START INFORMATION PROVIDED
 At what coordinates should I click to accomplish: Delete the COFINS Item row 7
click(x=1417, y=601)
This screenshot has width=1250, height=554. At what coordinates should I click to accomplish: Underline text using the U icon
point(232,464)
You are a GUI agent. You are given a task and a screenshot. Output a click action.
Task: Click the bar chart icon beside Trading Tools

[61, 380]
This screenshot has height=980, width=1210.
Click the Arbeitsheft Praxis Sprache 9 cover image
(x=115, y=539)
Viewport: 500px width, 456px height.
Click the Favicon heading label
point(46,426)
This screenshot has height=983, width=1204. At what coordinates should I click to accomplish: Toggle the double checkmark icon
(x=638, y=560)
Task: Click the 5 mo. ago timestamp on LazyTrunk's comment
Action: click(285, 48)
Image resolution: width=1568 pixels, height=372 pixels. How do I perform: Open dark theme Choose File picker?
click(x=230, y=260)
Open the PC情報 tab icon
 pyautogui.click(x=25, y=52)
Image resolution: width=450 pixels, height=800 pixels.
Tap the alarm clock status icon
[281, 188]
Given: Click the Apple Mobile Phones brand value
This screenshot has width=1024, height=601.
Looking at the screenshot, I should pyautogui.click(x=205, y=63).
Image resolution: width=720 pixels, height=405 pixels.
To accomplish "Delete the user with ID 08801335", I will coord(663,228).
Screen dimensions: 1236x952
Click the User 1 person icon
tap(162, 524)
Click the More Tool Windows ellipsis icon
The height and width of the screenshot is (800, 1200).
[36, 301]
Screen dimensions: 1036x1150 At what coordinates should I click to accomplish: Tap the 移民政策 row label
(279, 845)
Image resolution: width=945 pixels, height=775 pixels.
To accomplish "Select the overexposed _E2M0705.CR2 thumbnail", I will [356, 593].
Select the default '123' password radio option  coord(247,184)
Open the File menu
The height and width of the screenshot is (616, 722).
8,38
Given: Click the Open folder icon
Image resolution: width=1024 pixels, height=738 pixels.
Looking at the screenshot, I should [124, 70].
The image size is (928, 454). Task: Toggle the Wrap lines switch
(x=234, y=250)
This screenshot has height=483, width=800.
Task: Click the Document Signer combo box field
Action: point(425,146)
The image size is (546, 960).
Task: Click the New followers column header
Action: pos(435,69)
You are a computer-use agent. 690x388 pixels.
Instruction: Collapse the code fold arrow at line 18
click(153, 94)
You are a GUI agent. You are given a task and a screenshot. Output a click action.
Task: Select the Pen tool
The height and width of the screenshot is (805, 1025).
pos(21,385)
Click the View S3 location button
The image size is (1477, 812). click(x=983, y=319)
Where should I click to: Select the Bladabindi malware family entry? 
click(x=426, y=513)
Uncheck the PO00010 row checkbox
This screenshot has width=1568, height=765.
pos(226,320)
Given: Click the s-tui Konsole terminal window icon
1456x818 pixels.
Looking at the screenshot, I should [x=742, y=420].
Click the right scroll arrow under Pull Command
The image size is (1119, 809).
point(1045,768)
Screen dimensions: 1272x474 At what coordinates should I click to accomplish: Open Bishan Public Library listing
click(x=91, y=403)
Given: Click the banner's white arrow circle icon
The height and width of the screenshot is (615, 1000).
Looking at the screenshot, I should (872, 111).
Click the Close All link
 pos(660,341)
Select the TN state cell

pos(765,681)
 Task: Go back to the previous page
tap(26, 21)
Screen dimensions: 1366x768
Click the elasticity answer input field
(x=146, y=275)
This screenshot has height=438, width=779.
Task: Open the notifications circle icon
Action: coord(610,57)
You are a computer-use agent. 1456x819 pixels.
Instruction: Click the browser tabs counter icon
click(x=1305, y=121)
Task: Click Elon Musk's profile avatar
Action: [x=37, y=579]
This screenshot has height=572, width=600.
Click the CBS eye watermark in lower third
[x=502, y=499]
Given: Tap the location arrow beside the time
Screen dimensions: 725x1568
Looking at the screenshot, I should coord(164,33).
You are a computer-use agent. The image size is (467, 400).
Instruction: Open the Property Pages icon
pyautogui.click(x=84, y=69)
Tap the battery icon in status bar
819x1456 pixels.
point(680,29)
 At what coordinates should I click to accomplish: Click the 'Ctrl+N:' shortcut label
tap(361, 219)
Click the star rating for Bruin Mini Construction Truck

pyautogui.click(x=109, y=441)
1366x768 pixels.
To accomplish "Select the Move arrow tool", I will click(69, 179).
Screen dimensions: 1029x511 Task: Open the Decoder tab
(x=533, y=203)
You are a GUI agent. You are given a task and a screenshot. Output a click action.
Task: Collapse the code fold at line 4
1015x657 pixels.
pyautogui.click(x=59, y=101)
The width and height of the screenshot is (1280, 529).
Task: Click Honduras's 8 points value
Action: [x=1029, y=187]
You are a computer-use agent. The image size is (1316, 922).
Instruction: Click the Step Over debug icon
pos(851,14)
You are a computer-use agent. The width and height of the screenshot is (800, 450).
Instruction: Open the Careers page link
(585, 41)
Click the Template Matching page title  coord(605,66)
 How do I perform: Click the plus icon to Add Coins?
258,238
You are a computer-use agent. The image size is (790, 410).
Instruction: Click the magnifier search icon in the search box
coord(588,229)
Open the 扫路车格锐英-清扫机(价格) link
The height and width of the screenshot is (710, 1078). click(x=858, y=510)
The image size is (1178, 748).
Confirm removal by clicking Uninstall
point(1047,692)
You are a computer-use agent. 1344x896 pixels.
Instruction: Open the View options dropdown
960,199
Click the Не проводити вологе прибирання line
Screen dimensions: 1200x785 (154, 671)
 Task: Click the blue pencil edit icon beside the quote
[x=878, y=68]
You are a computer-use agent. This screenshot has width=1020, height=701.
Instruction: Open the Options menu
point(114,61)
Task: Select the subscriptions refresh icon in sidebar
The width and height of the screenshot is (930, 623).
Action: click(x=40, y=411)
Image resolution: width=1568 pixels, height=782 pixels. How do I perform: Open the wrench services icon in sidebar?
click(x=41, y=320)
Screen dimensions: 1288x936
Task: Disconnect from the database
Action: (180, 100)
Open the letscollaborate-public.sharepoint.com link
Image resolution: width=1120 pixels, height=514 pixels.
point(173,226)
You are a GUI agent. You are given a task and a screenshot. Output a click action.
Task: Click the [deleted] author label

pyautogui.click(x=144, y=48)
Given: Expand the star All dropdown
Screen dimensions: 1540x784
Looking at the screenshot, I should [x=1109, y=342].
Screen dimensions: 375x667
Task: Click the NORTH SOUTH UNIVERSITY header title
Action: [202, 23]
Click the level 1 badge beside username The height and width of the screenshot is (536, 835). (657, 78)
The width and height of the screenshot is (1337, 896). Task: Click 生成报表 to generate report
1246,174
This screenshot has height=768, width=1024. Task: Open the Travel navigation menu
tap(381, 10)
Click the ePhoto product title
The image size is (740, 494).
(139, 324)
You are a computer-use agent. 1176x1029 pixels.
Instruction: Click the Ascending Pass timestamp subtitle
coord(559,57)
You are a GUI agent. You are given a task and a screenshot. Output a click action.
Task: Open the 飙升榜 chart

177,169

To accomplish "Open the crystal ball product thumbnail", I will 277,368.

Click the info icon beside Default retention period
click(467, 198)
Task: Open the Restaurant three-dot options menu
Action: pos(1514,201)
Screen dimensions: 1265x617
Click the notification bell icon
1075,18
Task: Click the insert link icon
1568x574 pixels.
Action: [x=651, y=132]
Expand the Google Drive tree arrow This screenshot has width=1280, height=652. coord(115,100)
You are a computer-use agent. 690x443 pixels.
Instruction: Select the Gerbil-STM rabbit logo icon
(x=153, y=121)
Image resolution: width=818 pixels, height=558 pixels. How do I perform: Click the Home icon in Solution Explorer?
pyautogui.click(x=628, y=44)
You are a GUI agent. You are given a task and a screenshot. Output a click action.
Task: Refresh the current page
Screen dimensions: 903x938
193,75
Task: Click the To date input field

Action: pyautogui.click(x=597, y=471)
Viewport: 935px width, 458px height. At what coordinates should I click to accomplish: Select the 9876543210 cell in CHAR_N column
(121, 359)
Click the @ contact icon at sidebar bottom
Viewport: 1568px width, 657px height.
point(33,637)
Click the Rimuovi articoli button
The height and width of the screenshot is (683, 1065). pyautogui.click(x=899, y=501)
END INFORMATION PROVIDED
● **TASK DETAILS**:
Count how many lines of the entries contain the word "product", and respond with that count only.

● **TASK OUTPUT**:
2